Among them, the residual tensile stress of the coating fabricated with ultrasonic vibration at power of 200 W was larger than that of the coating fabricated without ultrasonic vibration. When the ultrasonic vibration power was 200 W, the cavitation effect on the molten pool was relatively weak, resulting in that only part of the initial developed dendrites in the molten pool were broken, and the dendrites were interlaced with each other, thus forming a more chaotic and closed dendrite network, as shown in Figure 7b. Meanwhile, due to the poor stirring caused by the acoustic streaming effect under low ultrasonic power in the molten pool, the molten mass among the disorderly closed dendrite networks could not be replenished in time during the solidification of the molten pool, resulting in different solidification shrinkage rates and larger residual tensile stress.
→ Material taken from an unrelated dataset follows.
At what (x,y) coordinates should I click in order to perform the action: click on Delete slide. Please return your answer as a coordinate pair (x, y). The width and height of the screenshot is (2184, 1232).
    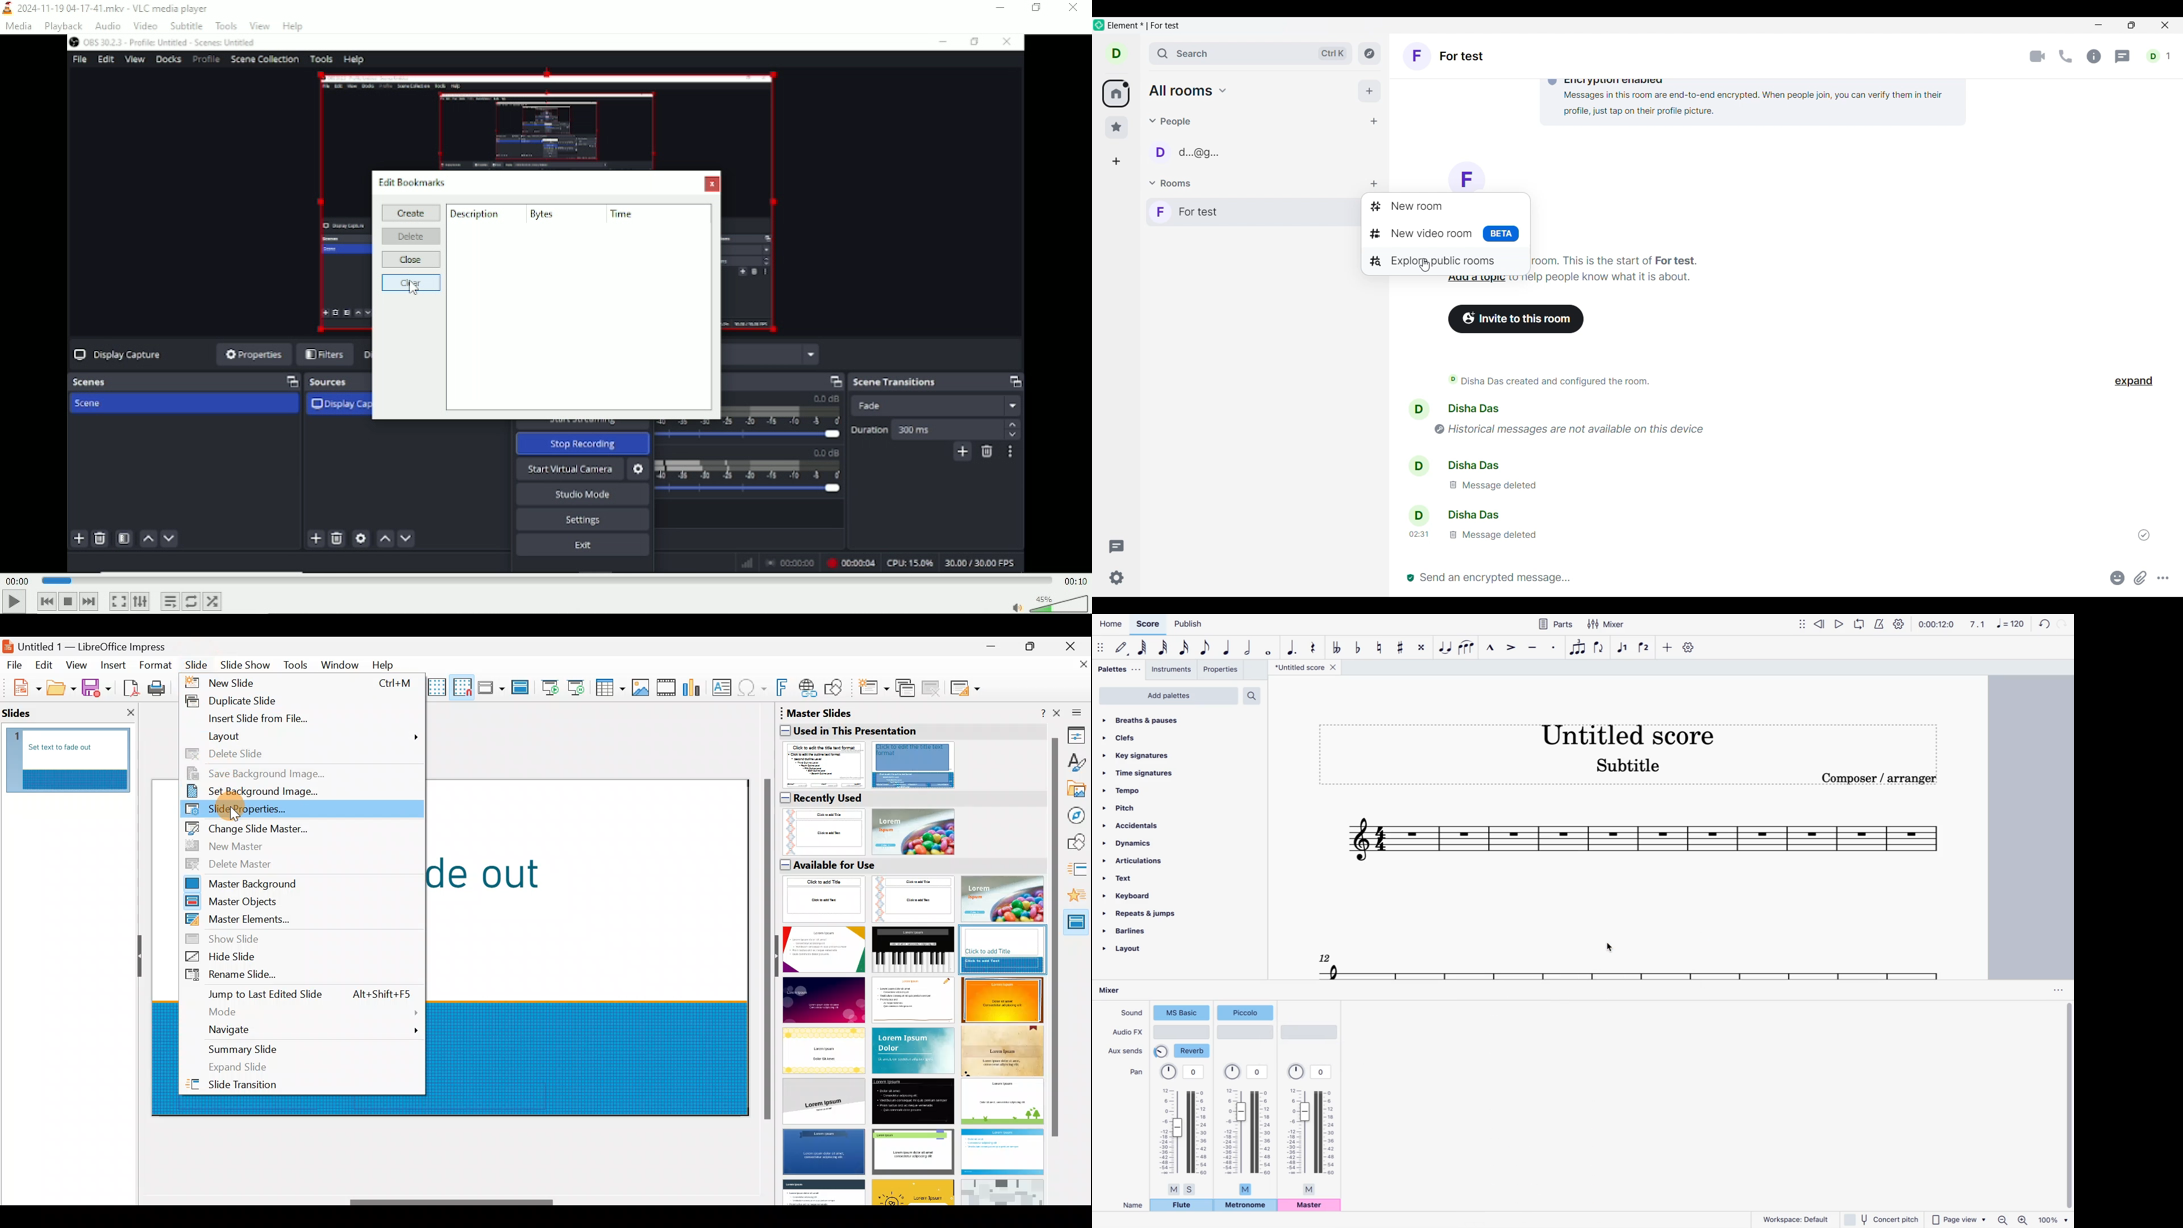
    Looking at the image, I should click on (298, 754).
Under the combination of these two factors, the residual tensile stress on the coating fabricated with low ultrasonic vibration power was larger than that of the coating fabricated without ultrasonic vibration.
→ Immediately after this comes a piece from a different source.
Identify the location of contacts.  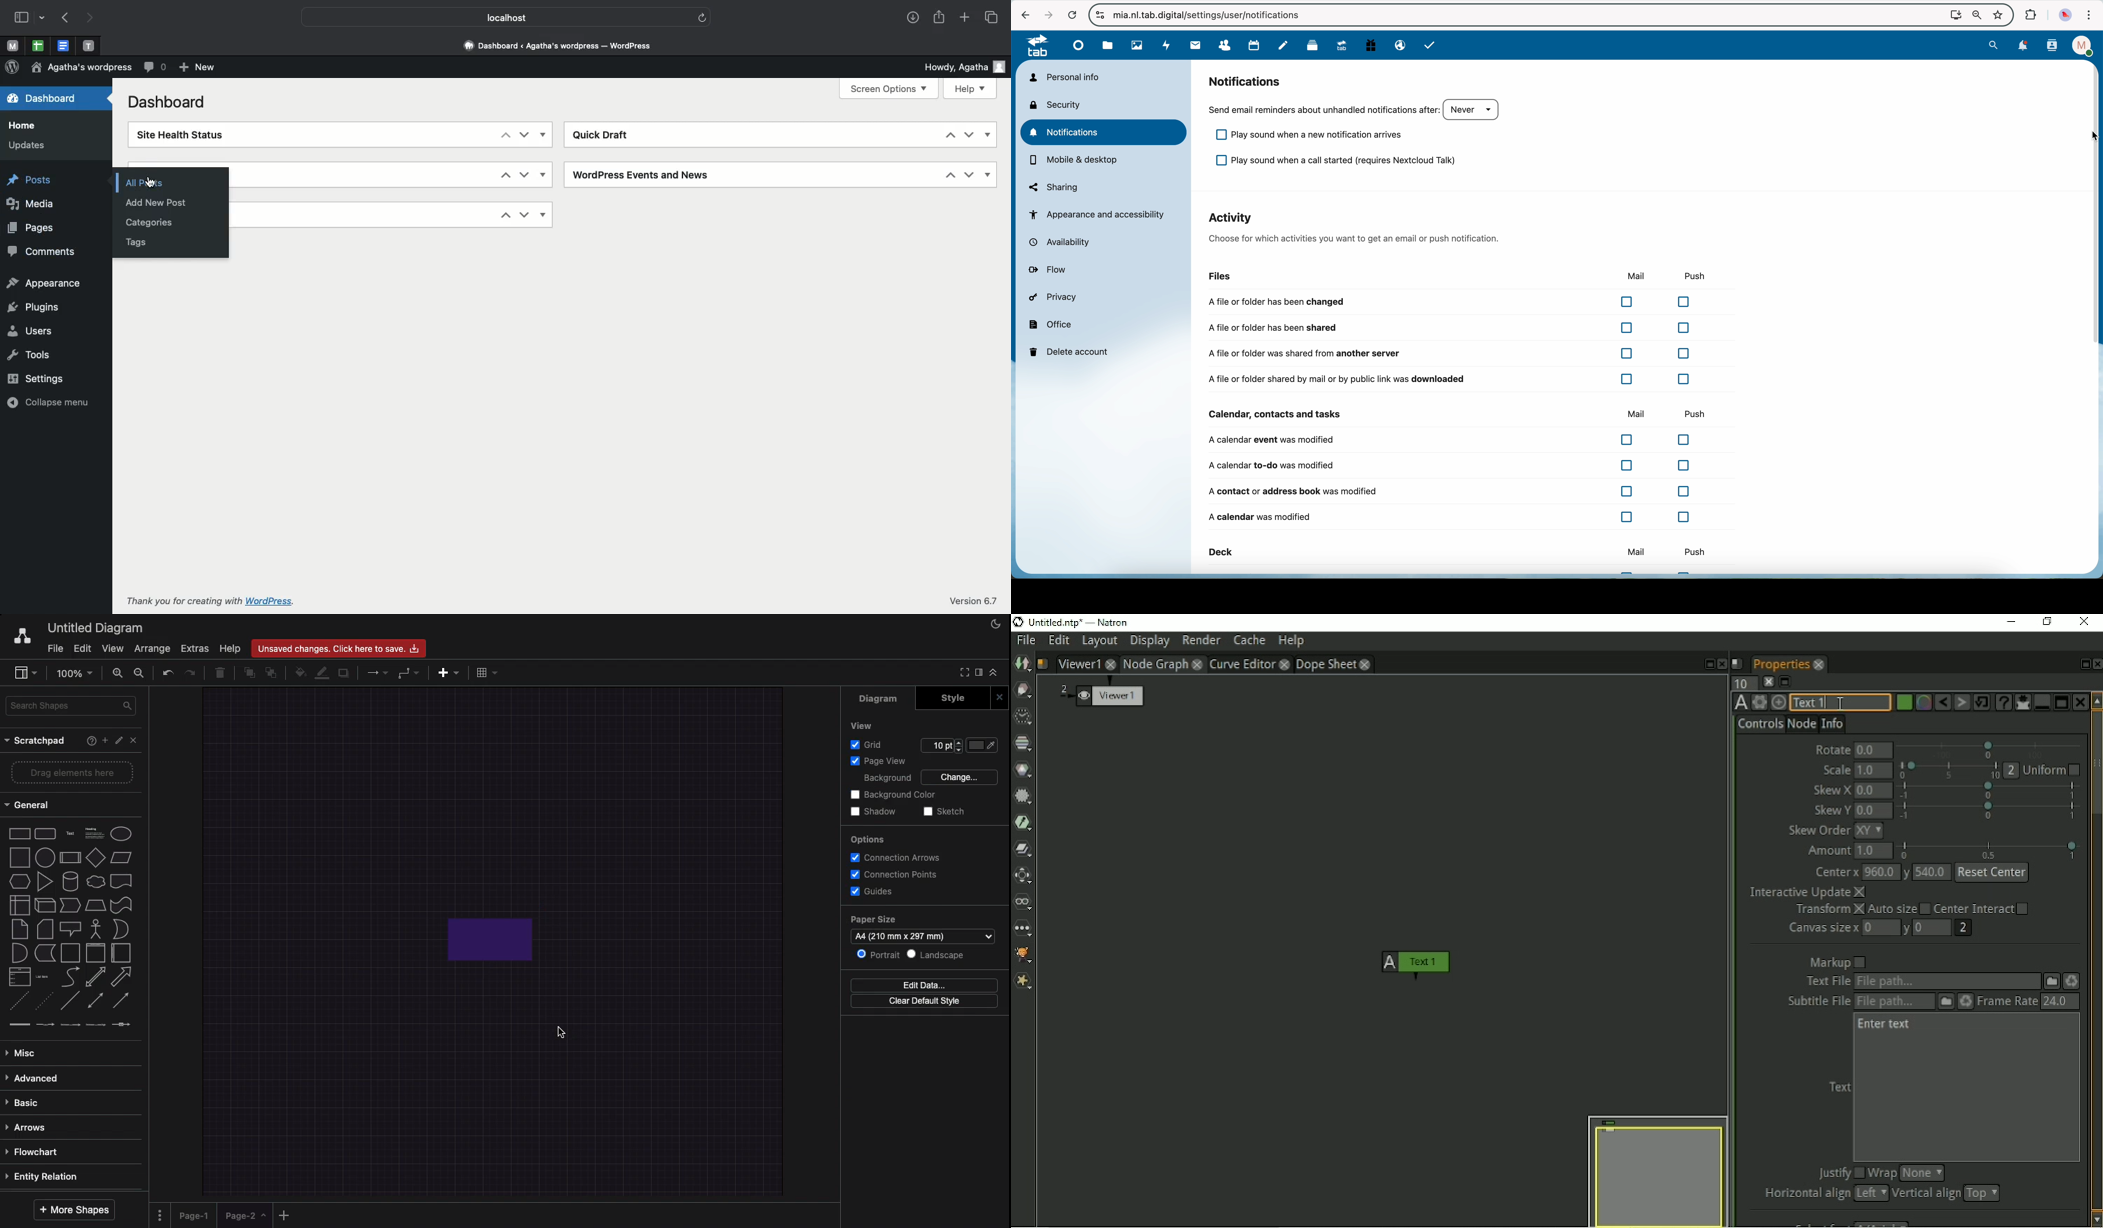
(2052, 46).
However, as the ultrasonic vibration power further increased, the residual tensile stress in the coating decreased. The cavitation effect increased with the increase in ultrasonic vibration power, so that the developed dendrites were completely broken and the tensile stresses between dendrites was reduced. At the same time, the acoustic streaming effect of ultrasonic made the temperature and structure distribution of molten pool more uniform, which effectively reduced the tensile stress of the coating during solidification. The reduction in residual tensile stress plays a significant role in inhibiting the initiation and propagation of cracks, which can improve the fatigue resistance of the coating on the bearing part of the artificial articular surface [32]. As a result, the coatings prepared by ultrasonic vibration assistance were more able to prevent crack initiation and improve the fatigue strength of the coatings.

4. Conclusions

TiC/TiB composite ceramic coatings were in-situ synthesized by ultrasonic vibration-assisted laser cladding process, and the effects of ultrasonic vibration on the microstructure and mechanical properties of ceramic coatings were described. The application of ultrasonic vibration power of 400 W could improve the quality of the coatings and mechanical properties. The main conclusions of the study are as following:

• The dendrites in the coating were broken by ultrasonic cavitation effect, and gradually turned into granular crystal grains with the increase of ultrasonic vibration power.
• The ultrasonic vibration introduced into the laser cladding process could increase the relative content of the ceramic phase (TiC, TiB) in the coating. The relative content of ceramic phases in the coating fabricated with ultrasonic vibration at power of 400 W was the highest at about 86.0 wt.%.
• The ultrasonic vibration introduced into the laser cladding process improved the tribological properties of the coating. The wear resistance of the coating fabricated with ultrasonic vibration power 400 W was about 1.2 times higher, and the friction coefficient was 50% lower than that of the coating fabricated without ultrasonic vibration.